Reuters and Ipsos, a research firm, asked 12,500 people in 24 countries what they thought was appropriate to wear to work. Fifty eight percent of Indians polled said they wore a full suit or other classy attire to the office. Why? Advancement. Sixty four percent of Indian workers said people who dressed casually wouldn’t make it to senior management positions. Fifty eight percent (probably the exact same Indians who wear full suits) said people who dressed casually are slackers. India leads South Korea, China and Turkey as the best dressed workers in the world.
Meanwhile, in many European countries, casual attire gets a much friendlier reception. Only 12 percent of Hungarians wear full suits to work, and only 21 percent of Spainiards and 22 percent of Swedes dress up to go to work.
Where do Americans lay? We’re in the top half — just barely outdressed by Australia and Britain and slightly more put together than our friends in Canada and Italy. Thirty seven percent of the US workforce puts in the effort and slides into a suit between nine and five.

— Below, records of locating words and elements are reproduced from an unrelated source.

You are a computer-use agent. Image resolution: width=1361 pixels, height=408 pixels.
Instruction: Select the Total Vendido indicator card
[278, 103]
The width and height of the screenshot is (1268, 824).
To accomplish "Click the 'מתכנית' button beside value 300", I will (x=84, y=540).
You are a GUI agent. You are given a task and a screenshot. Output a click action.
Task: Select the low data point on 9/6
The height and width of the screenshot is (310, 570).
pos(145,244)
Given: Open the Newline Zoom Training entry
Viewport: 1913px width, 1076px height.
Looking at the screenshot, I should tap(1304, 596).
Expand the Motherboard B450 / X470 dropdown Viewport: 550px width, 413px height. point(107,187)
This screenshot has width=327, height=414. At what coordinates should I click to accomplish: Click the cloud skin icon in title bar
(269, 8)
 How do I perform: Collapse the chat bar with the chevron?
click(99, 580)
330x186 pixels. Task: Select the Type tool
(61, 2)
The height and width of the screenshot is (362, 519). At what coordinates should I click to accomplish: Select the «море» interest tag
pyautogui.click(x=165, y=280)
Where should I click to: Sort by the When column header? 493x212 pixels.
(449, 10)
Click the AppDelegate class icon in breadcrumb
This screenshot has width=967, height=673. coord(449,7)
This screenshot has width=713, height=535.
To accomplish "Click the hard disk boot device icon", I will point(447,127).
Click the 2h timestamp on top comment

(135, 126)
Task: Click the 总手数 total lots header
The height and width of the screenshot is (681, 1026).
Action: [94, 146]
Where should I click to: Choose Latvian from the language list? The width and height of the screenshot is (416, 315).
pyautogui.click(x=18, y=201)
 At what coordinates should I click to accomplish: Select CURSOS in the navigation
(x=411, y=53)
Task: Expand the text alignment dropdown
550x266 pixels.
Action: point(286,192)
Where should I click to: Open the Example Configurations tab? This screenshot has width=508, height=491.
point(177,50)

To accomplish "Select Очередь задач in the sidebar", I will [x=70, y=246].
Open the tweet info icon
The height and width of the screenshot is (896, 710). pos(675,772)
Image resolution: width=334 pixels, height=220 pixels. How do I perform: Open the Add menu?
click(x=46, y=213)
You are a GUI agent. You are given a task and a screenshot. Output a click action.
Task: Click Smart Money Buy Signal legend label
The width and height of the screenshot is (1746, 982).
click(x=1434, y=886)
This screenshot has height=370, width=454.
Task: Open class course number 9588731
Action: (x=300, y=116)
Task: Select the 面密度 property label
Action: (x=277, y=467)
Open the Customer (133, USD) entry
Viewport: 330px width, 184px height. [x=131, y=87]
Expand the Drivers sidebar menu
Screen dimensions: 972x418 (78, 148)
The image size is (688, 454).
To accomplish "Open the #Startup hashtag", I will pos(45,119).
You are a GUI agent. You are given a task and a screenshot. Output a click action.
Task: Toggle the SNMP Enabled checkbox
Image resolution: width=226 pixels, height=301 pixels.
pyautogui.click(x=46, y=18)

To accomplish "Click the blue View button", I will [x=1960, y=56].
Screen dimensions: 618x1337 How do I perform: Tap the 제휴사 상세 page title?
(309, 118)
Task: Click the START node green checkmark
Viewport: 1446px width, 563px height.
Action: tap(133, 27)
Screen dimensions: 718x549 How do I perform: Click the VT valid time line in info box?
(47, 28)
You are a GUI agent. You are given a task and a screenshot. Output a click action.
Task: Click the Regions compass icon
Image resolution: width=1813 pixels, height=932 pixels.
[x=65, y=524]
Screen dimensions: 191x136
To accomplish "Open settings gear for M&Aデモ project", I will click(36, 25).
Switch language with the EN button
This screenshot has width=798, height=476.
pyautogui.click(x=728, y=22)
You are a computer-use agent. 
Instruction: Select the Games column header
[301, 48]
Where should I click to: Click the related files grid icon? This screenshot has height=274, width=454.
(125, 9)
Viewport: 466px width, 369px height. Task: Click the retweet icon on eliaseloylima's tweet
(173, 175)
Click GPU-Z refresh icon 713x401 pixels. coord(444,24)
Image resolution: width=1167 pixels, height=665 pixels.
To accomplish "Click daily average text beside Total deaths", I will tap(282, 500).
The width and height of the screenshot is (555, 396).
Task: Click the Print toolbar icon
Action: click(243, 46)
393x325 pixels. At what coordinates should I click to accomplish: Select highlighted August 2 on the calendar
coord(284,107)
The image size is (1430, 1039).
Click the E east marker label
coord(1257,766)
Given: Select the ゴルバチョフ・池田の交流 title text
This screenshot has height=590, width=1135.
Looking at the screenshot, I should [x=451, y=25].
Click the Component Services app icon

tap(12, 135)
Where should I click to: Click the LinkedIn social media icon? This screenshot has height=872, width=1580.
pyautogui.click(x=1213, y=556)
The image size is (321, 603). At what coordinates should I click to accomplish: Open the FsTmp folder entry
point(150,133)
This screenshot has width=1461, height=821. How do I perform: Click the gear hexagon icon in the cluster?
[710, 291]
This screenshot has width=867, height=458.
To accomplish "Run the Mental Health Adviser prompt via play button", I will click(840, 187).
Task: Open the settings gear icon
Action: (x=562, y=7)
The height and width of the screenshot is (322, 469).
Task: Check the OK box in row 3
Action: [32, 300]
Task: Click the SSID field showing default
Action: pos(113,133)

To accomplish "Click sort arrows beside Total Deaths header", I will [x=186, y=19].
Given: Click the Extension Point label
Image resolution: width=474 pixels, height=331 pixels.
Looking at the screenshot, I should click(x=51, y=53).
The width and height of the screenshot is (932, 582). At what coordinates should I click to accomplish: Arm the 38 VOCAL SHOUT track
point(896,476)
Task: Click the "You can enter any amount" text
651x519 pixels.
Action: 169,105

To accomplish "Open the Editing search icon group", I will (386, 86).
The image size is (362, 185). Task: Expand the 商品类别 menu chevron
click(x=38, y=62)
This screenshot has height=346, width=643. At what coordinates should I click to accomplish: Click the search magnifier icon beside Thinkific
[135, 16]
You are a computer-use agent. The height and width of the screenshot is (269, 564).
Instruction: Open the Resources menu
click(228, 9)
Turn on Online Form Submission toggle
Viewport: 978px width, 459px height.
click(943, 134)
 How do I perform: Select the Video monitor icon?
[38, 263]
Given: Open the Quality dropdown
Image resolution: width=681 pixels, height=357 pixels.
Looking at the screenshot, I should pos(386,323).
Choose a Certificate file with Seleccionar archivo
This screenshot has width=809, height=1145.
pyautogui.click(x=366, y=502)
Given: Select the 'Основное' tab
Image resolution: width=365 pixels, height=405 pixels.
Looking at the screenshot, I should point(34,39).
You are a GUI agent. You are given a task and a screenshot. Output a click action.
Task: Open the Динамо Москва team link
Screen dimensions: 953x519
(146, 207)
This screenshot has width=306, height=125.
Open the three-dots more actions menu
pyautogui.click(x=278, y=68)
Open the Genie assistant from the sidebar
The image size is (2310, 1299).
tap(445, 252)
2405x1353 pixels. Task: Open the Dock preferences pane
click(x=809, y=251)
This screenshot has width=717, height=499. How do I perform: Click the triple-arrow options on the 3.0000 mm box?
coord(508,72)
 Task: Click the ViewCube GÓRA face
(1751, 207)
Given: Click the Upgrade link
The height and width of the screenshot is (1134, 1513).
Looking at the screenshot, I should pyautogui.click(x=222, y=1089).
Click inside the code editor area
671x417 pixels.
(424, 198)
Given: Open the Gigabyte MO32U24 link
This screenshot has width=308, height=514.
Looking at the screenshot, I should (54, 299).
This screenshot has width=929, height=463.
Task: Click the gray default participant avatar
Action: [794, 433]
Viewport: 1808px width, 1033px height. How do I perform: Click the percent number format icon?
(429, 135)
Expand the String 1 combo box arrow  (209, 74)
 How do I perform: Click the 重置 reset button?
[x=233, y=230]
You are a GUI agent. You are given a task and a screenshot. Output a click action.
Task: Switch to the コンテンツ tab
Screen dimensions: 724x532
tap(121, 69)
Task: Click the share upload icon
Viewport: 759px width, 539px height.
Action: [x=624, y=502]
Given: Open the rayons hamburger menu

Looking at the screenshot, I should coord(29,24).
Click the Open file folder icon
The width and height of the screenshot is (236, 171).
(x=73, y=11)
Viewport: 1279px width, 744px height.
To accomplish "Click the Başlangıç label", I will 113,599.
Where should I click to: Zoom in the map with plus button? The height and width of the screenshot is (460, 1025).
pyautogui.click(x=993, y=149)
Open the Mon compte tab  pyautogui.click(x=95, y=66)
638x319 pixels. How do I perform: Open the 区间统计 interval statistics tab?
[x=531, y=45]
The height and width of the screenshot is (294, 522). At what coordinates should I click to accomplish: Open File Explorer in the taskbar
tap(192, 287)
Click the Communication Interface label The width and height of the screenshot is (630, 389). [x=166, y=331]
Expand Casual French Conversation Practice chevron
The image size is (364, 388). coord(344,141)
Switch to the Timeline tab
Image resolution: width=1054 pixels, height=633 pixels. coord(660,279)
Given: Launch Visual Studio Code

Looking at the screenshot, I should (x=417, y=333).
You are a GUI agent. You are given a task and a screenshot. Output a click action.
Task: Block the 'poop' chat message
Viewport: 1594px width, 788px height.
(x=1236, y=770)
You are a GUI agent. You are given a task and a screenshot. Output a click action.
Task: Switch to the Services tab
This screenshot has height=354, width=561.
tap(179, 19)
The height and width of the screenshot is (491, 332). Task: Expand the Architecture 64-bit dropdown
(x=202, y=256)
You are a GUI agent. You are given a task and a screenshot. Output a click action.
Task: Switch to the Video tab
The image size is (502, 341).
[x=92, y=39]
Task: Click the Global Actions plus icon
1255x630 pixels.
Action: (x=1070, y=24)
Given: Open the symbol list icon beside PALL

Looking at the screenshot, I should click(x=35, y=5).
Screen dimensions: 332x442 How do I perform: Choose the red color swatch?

But the study reveals a lot more than numbers and percentages. It turns out that people tend to dress to where they are on the workplace totem pole.
“It’s clear that around the world dressing to your place in the hierarchy is more often the case than dressing to the elements,” said John Wright, a senior vice president at market research company Ipsos.
So maybe Indians are the most ambitious among the world’s workers, and Hungarians are the happiest with where they are? The study doesn’t go that far into the psychology of getting dressed for the office, but for the sake of not strapping ourselves into a three-piece every day for the rest of our lives, we’re going to start learning Hungarian.